Publié le 2024-02-29 10:00:00. Une nouvelle étude révèle qu’adapter ses repas au rythme biologique interne, en prolongeant la période de jeûne nocturne, peut améliorer significativement la santé cardiovasculaire et métabolique, sans pour autant modifier l’apport calorique quotidien.
- Prolonger la période de jeûne nocturne de deux heures, en limitant l’exposition à la lumière et en évitant de manger trois heures avant le coucher, a permis d’améliorer la tension artérielle et la fréquence cardiaque.
- Les participants ont également constaté une meilleure régulation de la glycémie, signe d’une réponse plus efficace du pancréas.
- Cette approche, simple et accessible, pourrait représenter une alternative non médicamenteuse pour prévenir les maladies cardiométaboliques, en particulier chez les personnes d’âge moyen et plus âgées.
Des chercheurs de Northwestern Medicine ont mis au point une approche personnalisée du jeûne intermittent, en l’alignant sur le rythme circadien – l’horloge biologique interne qui régule de nombreuses fonctions physiologiques, dont la santé cardiovasculaire et métabolique. L’étude, publiée dans la revue Arteriosclerosis, Thrombosis, and Vascular Biology, publiée par l’American Heart Association, démontre que le moment où l’on mange est aussi important que la quantité et le type d’aliments consommés.
L’étude a porté sur 39 adultes en surpoids ou obèses (âgés de 36 à 75 ans). Les participants ont été répartis en deux groupes : un groupe témoin, qui a maintenu ses habitudes alimentaires habituelles (jeûne de 11 à 13 heures), et un groupe d’intervention, qui a prolongé sa période de jeûne nocturne de 13 à 16 heures. Les deux groupes ont également été invités à tamiser les lumières trois heures avant le coucher.
Les résultats sont encourageants : les participants du groupe d’intervention ont présenté une amélioration significative de plusieurs indicateurs de santé.
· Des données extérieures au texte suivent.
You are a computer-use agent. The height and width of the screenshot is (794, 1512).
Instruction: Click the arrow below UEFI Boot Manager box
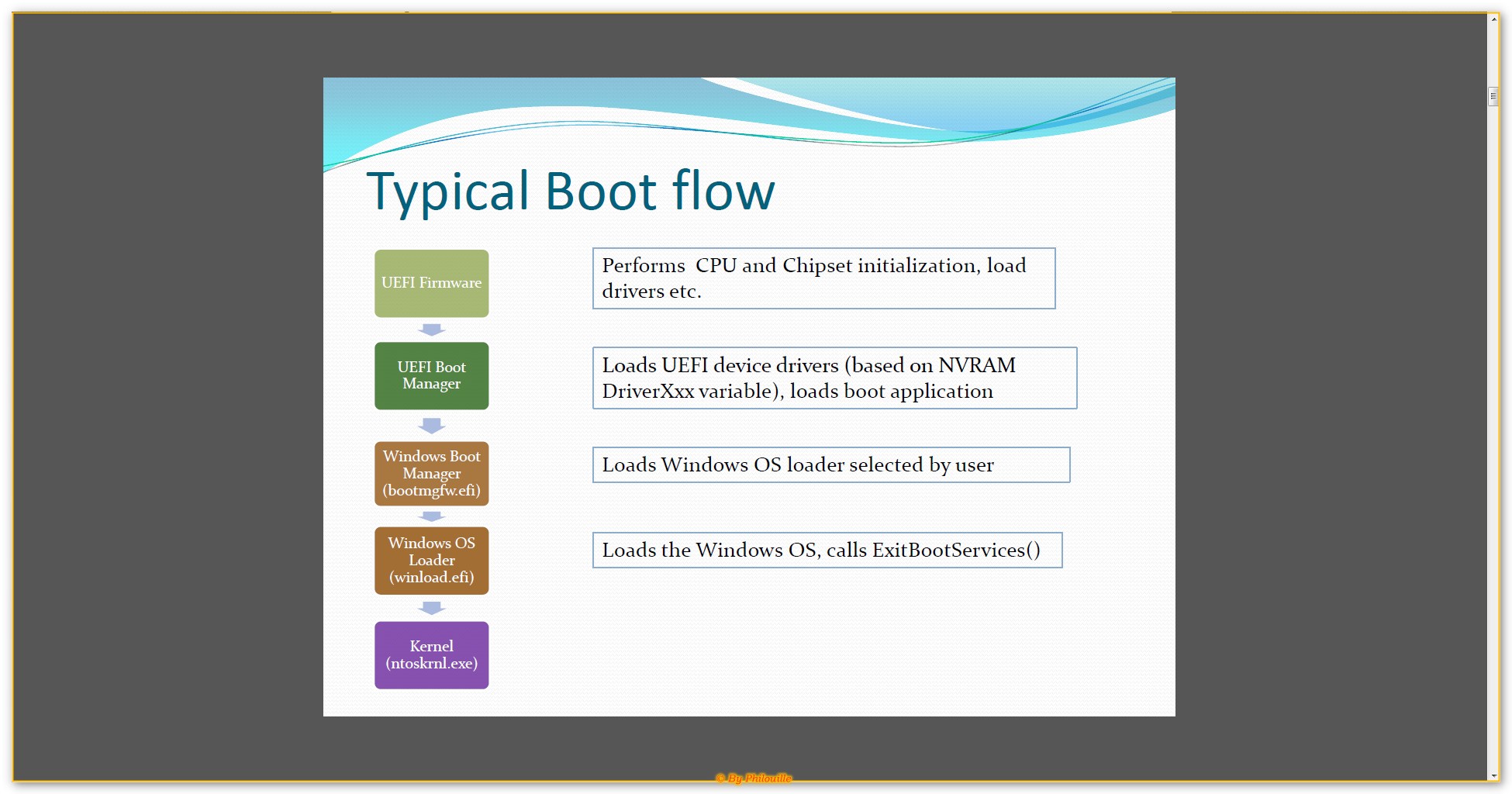click(x=431, y=426)
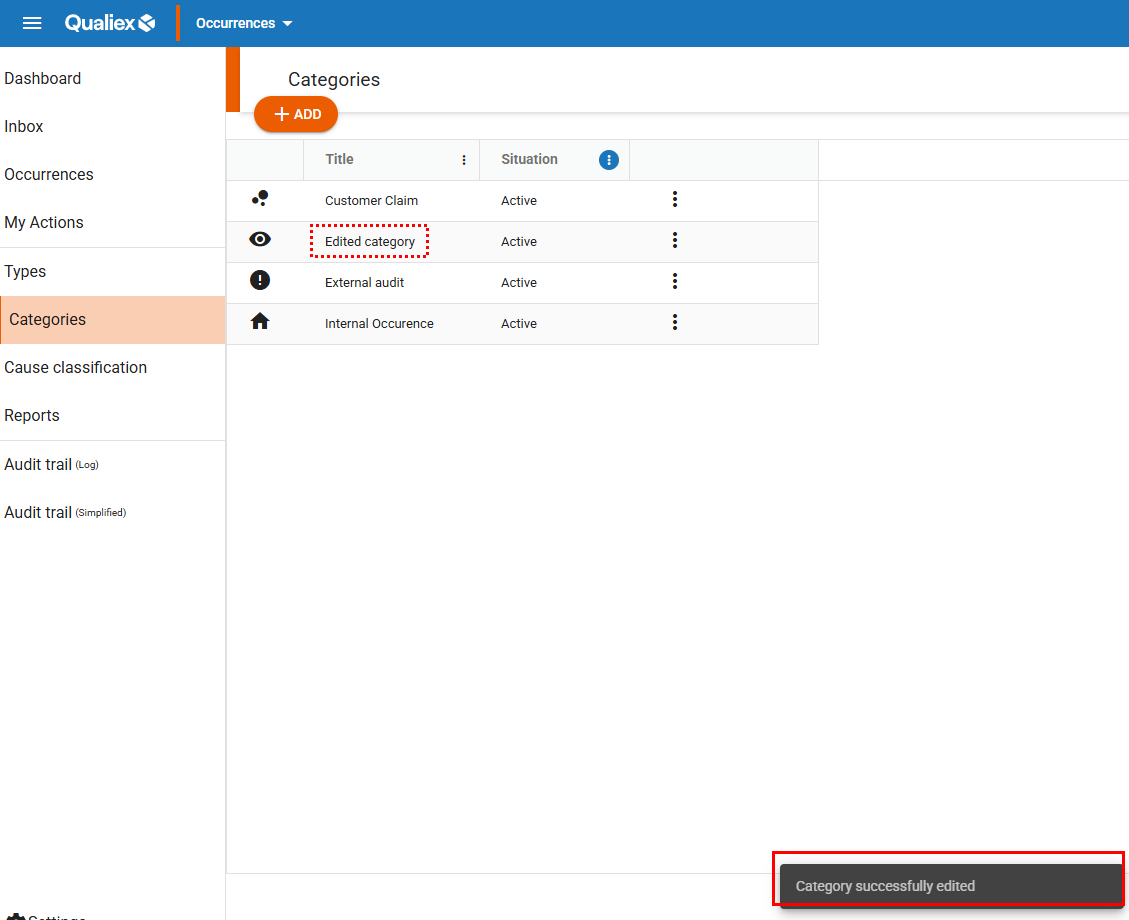Open the Audit trail (Simplified) link

click(x=65, y=513)
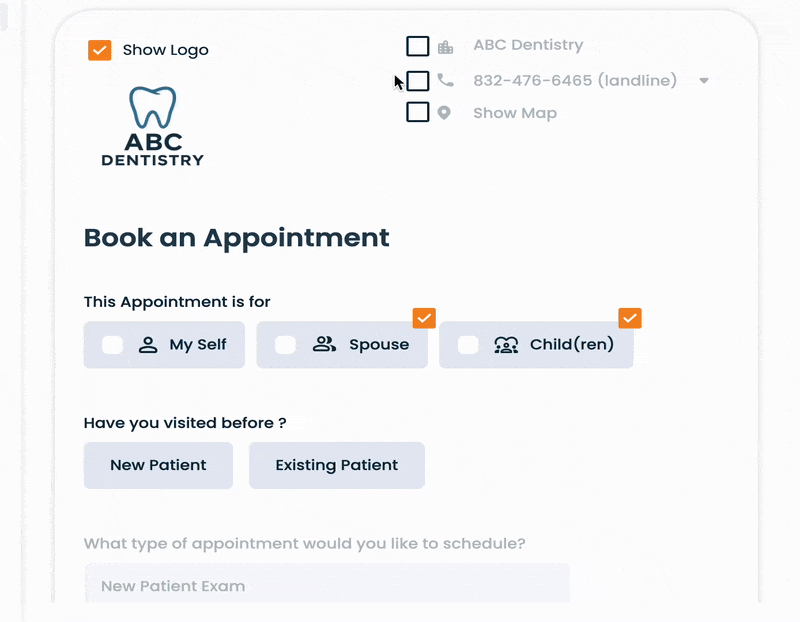Open the appointment type New Patient Exam field

[x=327, y=586]
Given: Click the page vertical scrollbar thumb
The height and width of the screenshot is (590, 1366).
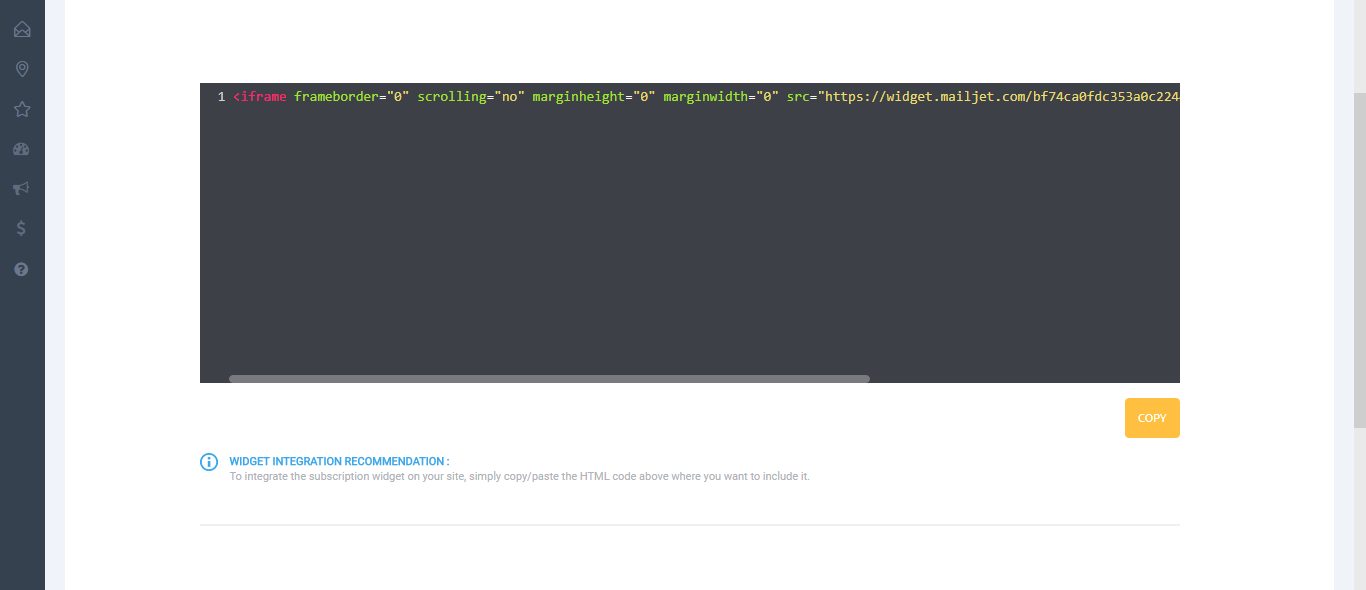Looking at the screenshot, I should click(1359, 260).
Leur tension artérielle a diminué de 3,5 % et leur fréquence cardiaque de 5 %. Plus important encore, leur corps a montré une baisse plus naturelle de ces deux paramètres pendant le sommeil, un signe important de bonne santé cardiovasculaire. Leur cœur battait plus vite pendant la journée, lorsqu’ils étaient actifs, et ralentissait la nuit, au repos. Un tel rythme jour-nuit plus marqué est associé à une meilleure santé du cœur.
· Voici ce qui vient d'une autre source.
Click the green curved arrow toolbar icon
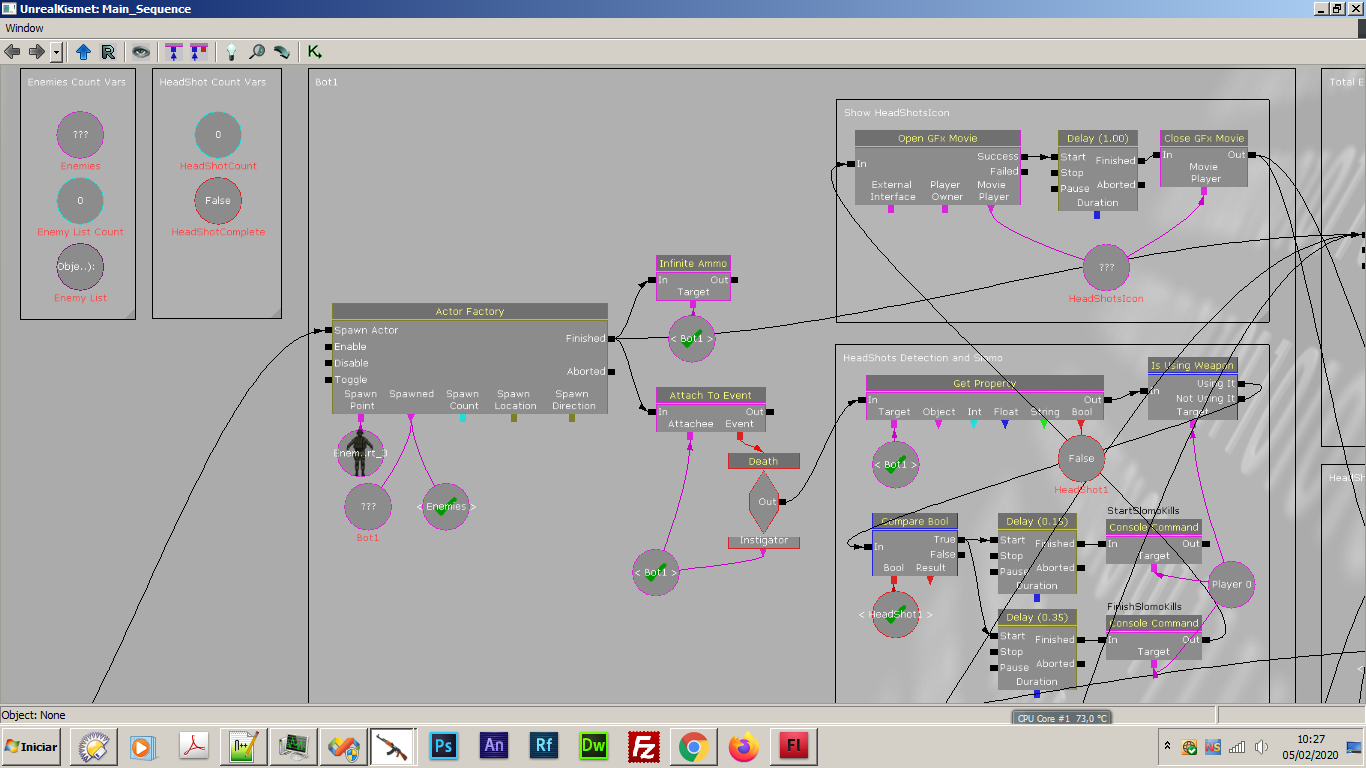The image size is (1366, 768). tap(282, 51)
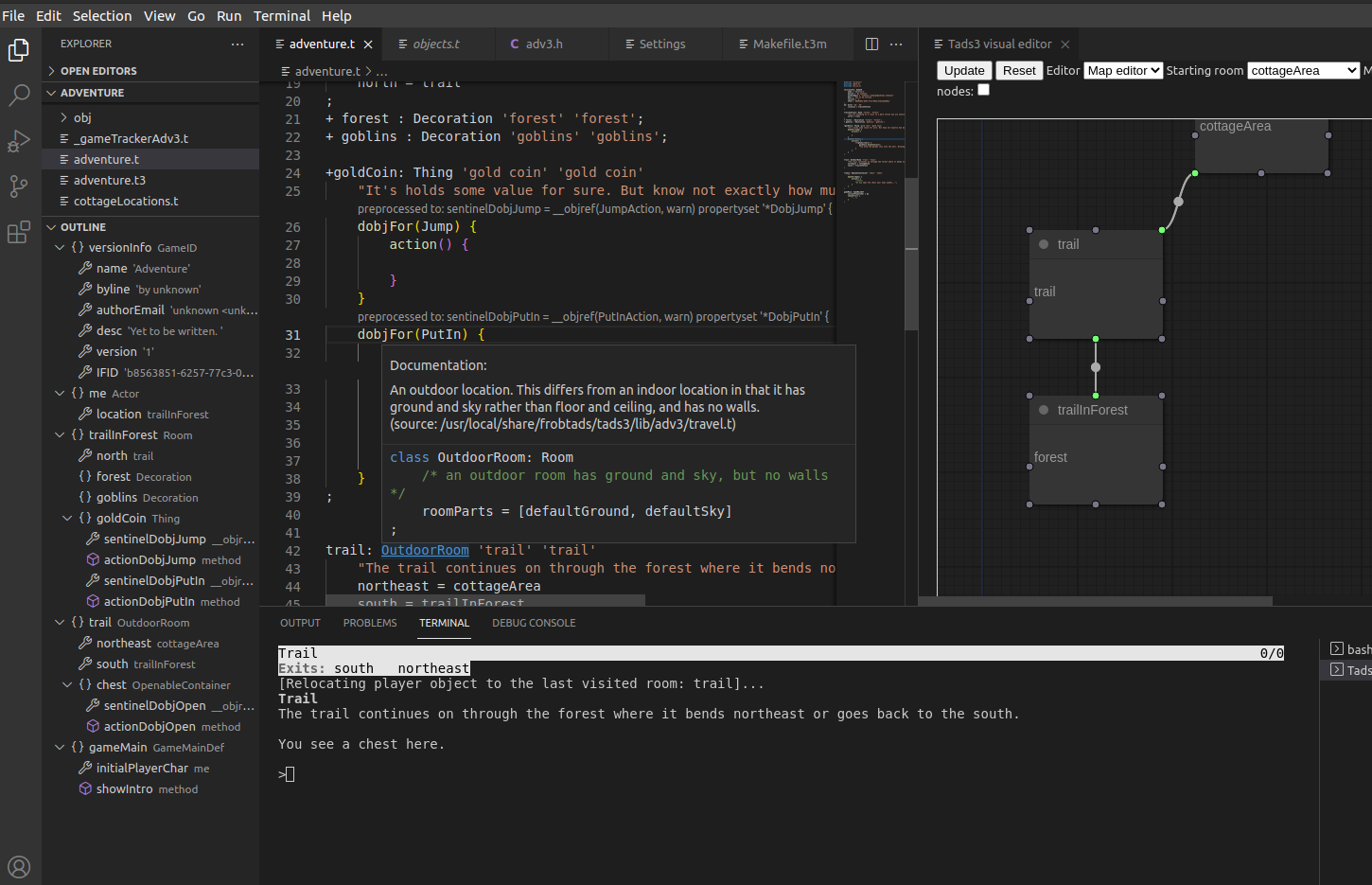
Task: Close the Tads3 visual editor tab
Action: coord(1065,44)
« Synchroniser notre période de jeûne avec les rythmes naturels veille-sommeil du corps peut améliorer la coordination entre le cœur, le métabolisme et le sommeil, qui travaillent tous ensemble pour protéger la santé cardiovasculaire. »
Dr Daniela Grimaldi, professeur agrégé de recherche en neurologie à la Feinberg School of Medicine de l’Université Northwestern.
Les chercheurs ont également observé une amélioration du contrôle de la glycémie chez les participants du groupe d’intervention. Leur pancréas répondait plus efficacement lorsqu’il était mis au défi par un apport de glucose, ce qui suggère qu’il pouvait libérer de l’insuline plus efficacement et maintenir une glycémie plus stable.
« Il ne s’agit pas seulement de la quantité et de ce que vous mangez, mais aussi du moment où vous mangez par rapport au sommeil qui est important pour les bénéfices physiologiques d’une alimentation limitée dans le temps. »
Dr Phyllis Zee, directeur du Centre de médecine circadienne et du sommeil et chef de la médecine du sommeil au département de neurologie de Feinberg.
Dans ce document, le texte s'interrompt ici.